Un autre encore ratifia le silence complice.

Pendant ce temps-là, tout là-haut, on ne fait que proférer des sottises
tout en prétendant débattre des idées.

« Après tout, pense-t-on là-haut, qui se sent concerné par un jeune d’en bas à gauche ? »

Et nous, nous répondons :

« Nous toutes, nous tous. »

« Nous toutes, nous tous, nous nous sentons concernés. »

Sa mort nous concerne et sa vie nous importe.

Aussi ajoutons-nous sa mort, respectueusement, avec douleur, à la longue liste de comptes à régler qu’il faudra bien régler un jour. Sa vie et ses positions politiques s’ajoutent à la détermination que nous avons acquise.

Le gouvernement mexicain a tué Ollin Alexis. Il a commencé à le tuer au
petit matin du 4 mai 2006 et il a fini de l’assassiner le 7 juin de cette
même année.

Il l’a assassiné parce qu’il avait peur de lui. Parce que sa présence
solidaire, le 4 mai 2006, à San Salvador Atenco, mettait en péril la
légalité, les institutions, les investissements étrangers, l’"État de
droit", les bonnes manières, la tranquillité, la paix et la stabilité.
Ollin Alexis Benhumea Hernández, étudiant à l’UNAM, constituait une menace et c’est pour cela qu’il a été éliminé. Sa jeunesse constituait un danger. Maintenant, les valeurs boursières et le flux d’investissements et les campagnes électorales et le cabinet Fox et le gouvernement de l’État de Mexico et celui de Texcoco et le PAN et le PRI et le PRD peuvent dormir tranquilles, parce qu’Ollin Alexis est mort. Ceux qui l’ont assassiné reçoivent décorations, honneurs, félicitations.

> **OBJECTIFS**:
1) Répondez aux questions suivantes d'après le texte sur la mort d'Ollin Alexis :
(a) Quel jour le gouvernement mexicain a-t-il commencé à le tuer ?
(b) Dans quelle université étudiait-il ?
(c) Que reçoivent ceux qui l'ont assassiné ?
2) Rédigez la suite du texte sur la mort d'Ollin Alexis, à partir de sa dernière phrase.
Les lignes n'ont aucun rôle dans ce travail.

> **DONNÉES FOURNIES**:

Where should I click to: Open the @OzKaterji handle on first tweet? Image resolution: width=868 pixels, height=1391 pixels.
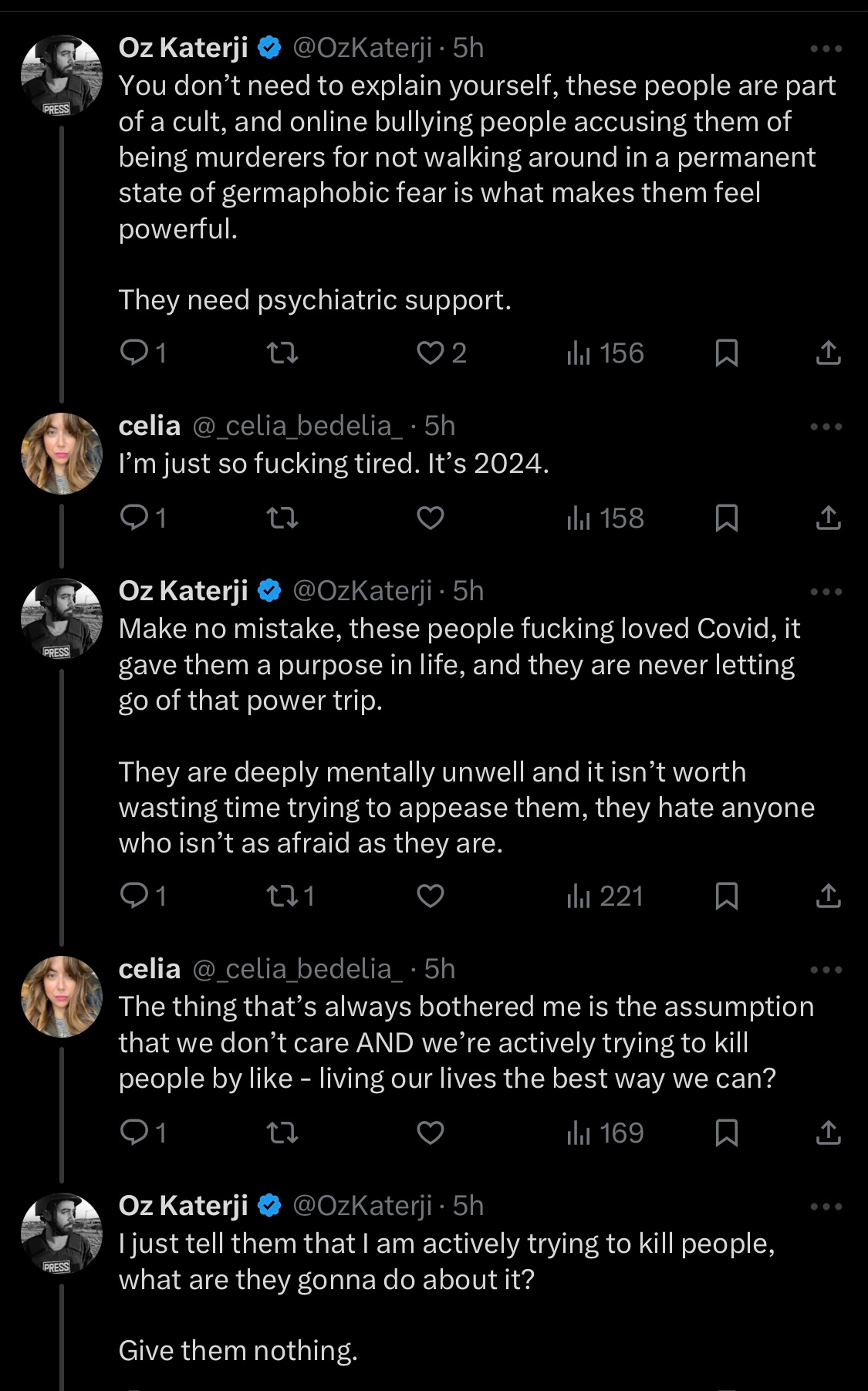(x=362, y=49)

> **RÉPONSES PAR CONSIGNE**:
1)
(a) Au petit matin du 4 mai 2006.
(b) À l'UNAM.
(c) Des décorations, des honneurs et des félicitations.

2)
« De l’ordre ! Pas de quartiers ! », aboyèrent les maîtres de tout, et leurs
chiens de chasse ont obéi.

Voilà ce dont ils avaient peur et ce qu’ils ont tué : vingt ans d’une
existence toute neuve, un universitaire qui suivait deux carrières en même temps (économie et mathématiques), un artiste avec dix ans d’études de la danse derrière lui, passionné d’histoire et passionnément engagé auprès de ceux d’en bas, un jeune parmi d’autres membre de l’Autre Campagne.

Un portrait d’Ollin Alexis est là, en terres zapatistes. Debout, bien
droit, jeune, derrière le commandant Gustavo (lors d’une réunion
préparatoire de La Otra ?), attentif aux autres, regardant, apprenant, avec nous.

Inconnus de beaucoup, Ollin Alexis a maintenant un nom et un visage à
cause de la brutalité de ceux qui ne savent pas gouverner autrement qu’en intimidant, en réprimant, en violant, en emprisonnant et en assassinant.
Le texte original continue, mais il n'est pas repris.